The current transformations can be largely ascribed to the changes advocated and introduced in the Soviet Union over the past few years. But they would not have taken on their present urgency and momentum unless they also reflected the ardent aspirations of peoples everywhere to preserve and develop in freedom their cultural and religious heritages. In the long run, man’s innate need to strive for the higher values which genuinely express his dignity - values such as the exercise of human rights, and foremost among them the right to life and freedom of conscience and religion - cannot be stifled. Recent events have given a new impulse to a universal human aspiration: the hope that cooperation and solidarity, not force, will govern relations between individuals and between States; the hope that dialogue and negotiation, not the use of arms, will become the only acceptable means of resolving conflicts.

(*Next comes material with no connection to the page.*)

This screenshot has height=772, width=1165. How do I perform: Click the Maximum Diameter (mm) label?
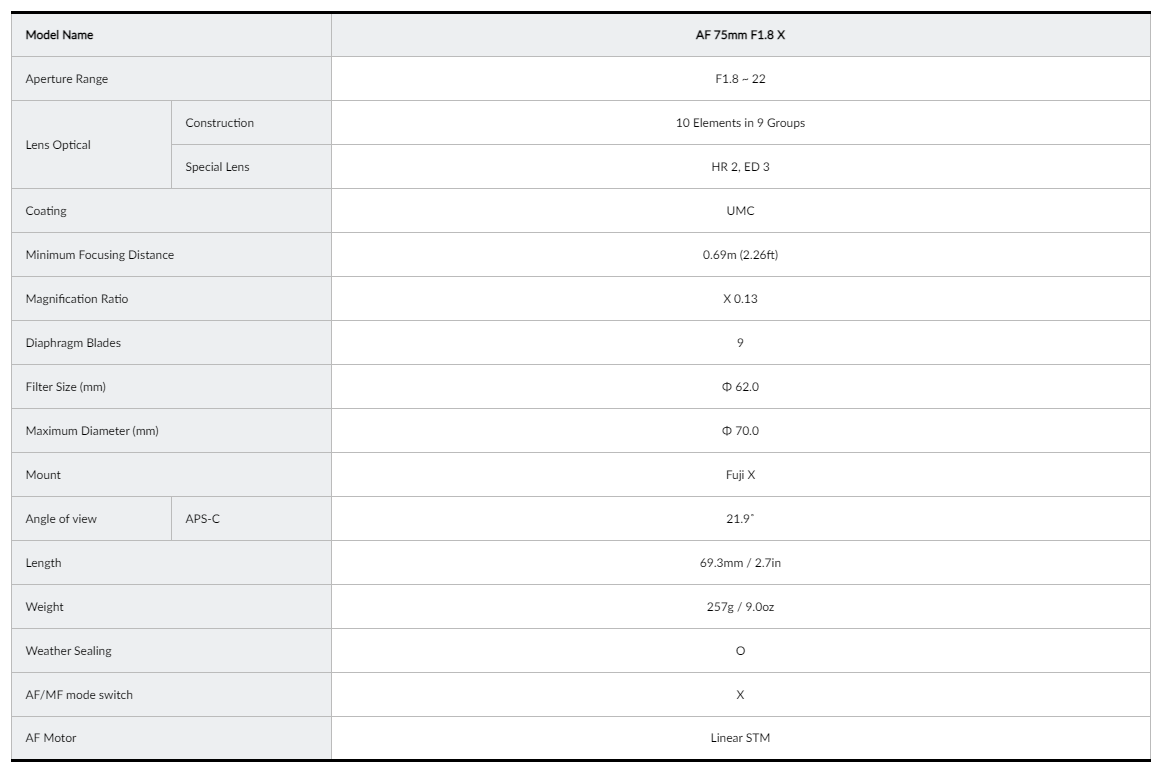92,431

The generally peaceful nature of the process of change which has been taking place demonstrates the maturity achieved by the peoples involved and their commitment to the democratic goals which they have set themselves. But the tensions and even violent conflicts which in some States are marking the process of change show how hard it is to overcome the injustices of the past in order to institute a truly free and fruitful form of cooperation. The Holy See encourages all efforts to end violence and reach a just settlement of current disputes, and it appreciates the European Community’s policy of rejecting changes of borders brought about by force. We must continue to hope and pray that wisdom and solidarity will prevail over ethnic and political rivalry.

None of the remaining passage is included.